NCPA - National Center for Policy Analysis

U.S. Lamb Raisers Get Protection

July 12, 1999

President Clinton is abandoning his free-trade stance to give assistance to U.S. sheep producers. He will impose stiff import tariffs on lamb from Australia and New Zealand -- which supply almost all U.S. lamb imports.

Agricultural-policy specialists say U.S. producers had long benefited from subsidies for wool. But when those were removed in 1995, they did nothing to increase the efficiency and productivity of their operations.
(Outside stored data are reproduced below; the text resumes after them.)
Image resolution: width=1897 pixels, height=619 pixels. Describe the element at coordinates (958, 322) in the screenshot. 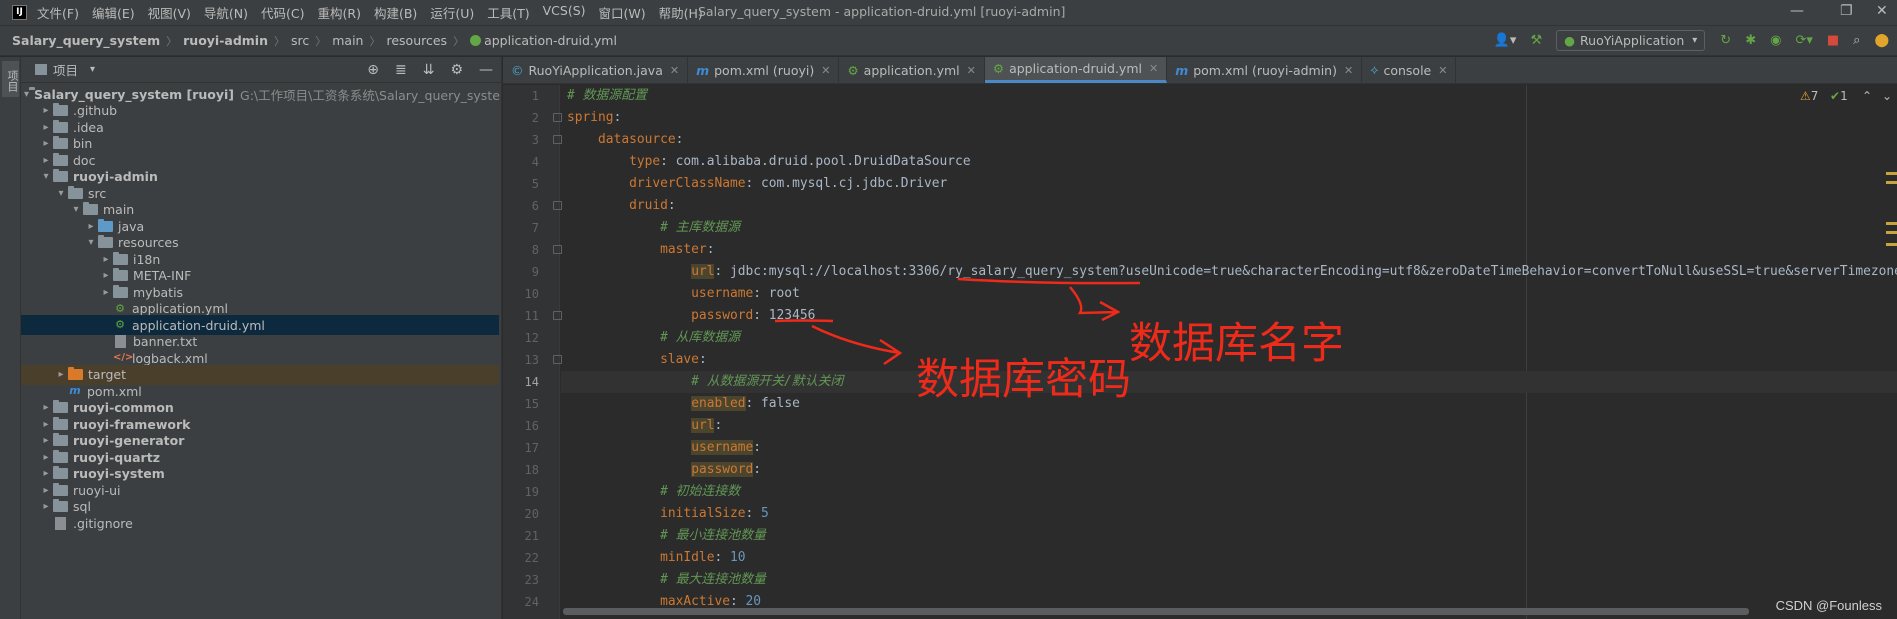

I see `annotation-strokes` at that location.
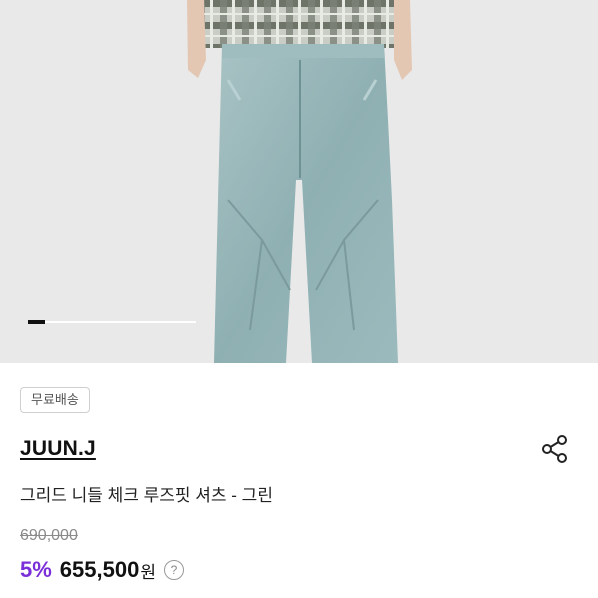  What do you see at coordinates (49, 536) in the screenshot?
I see `original-price: 690,000` at bounding box center [49, 536].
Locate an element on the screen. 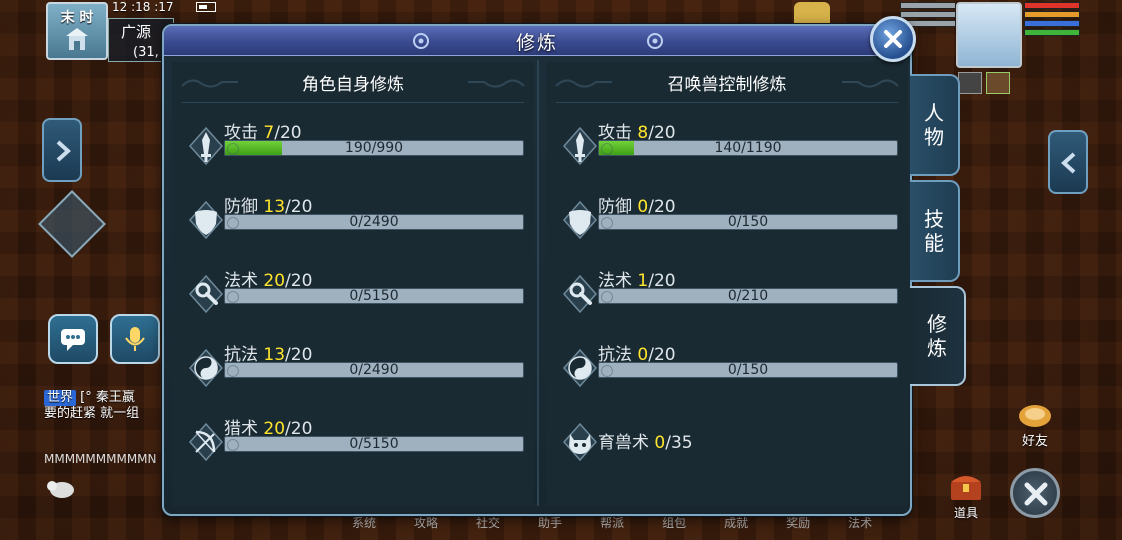 The width and height of the screenshot is (1122, 540). friends-button: 好友 is located at coordinates (1035, 424).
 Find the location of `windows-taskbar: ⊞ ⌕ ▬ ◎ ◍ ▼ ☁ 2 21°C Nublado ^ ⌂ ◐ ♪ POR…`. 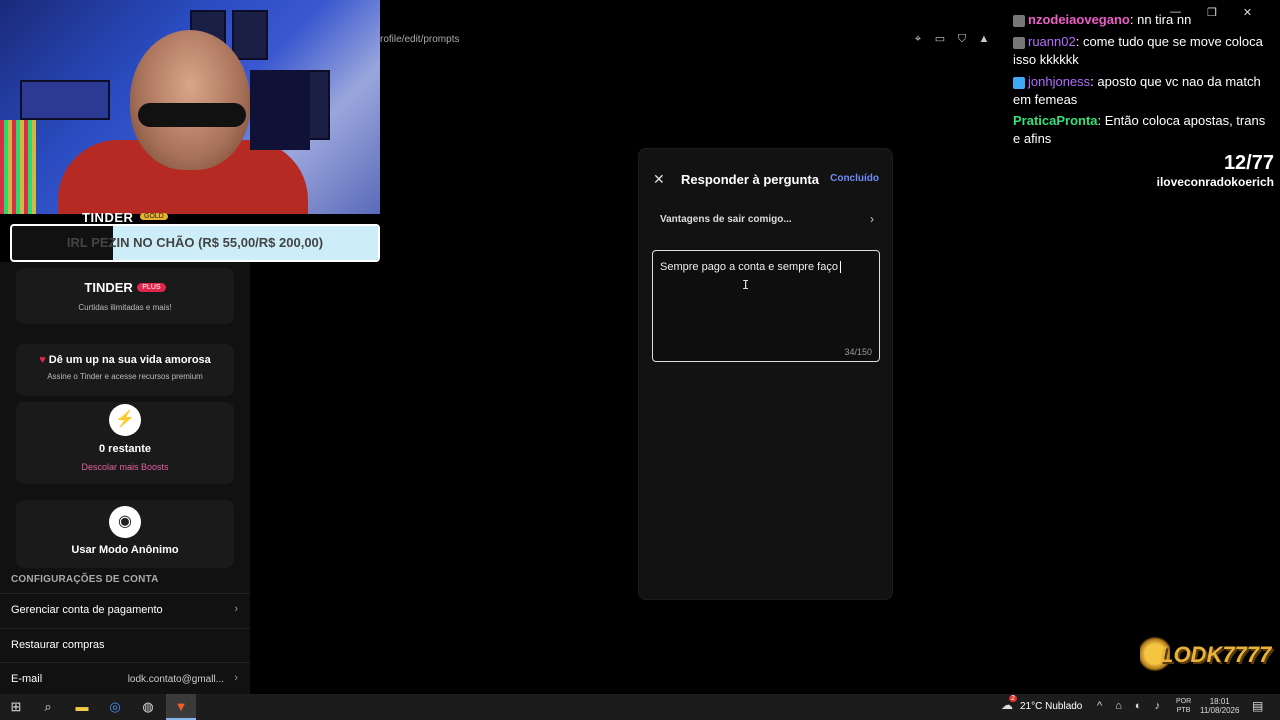

windows-taskbar: ⊞ ⌕ ▬ ◎ ◍ ▼ ☁ 2 21°C Nublado ^ ⌂ ◐ ♪ POR… is located at coordinates (640, 707).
Had they done so, they might have used New Zealand producers as their models.

  • New Zealand's farmers have invested substantial resources in new technology and effective marketing -- making them among the most efficient producers in the world.
  • New Zealand eliminated domestic agricultural subsidies more than a decade ago and embraced free trade.
  • Although the U.S. International Trade Commission did not find that sheep raisers here have suffered "serious injury," it did suggest imposing a 20 percent tariff on lamb imports, declining over four years -- with the Clinton administration appearing to look for a compromise.
  • Then the administration suddenly caved in to the American Sheep Industry Association's demands and announced far higher trade restrictions than the ITC had proposed.

The decision has reportedly outraged farmers in Australia and New Zealand -- and officials there have vowed to take the U.S. to a World Trade Organization dispute settlement panel.

When the WTO meets in a few months in Seattle, one of the chief U.S. objectives will be to reduce agricultural protection in Europe and elsewhere.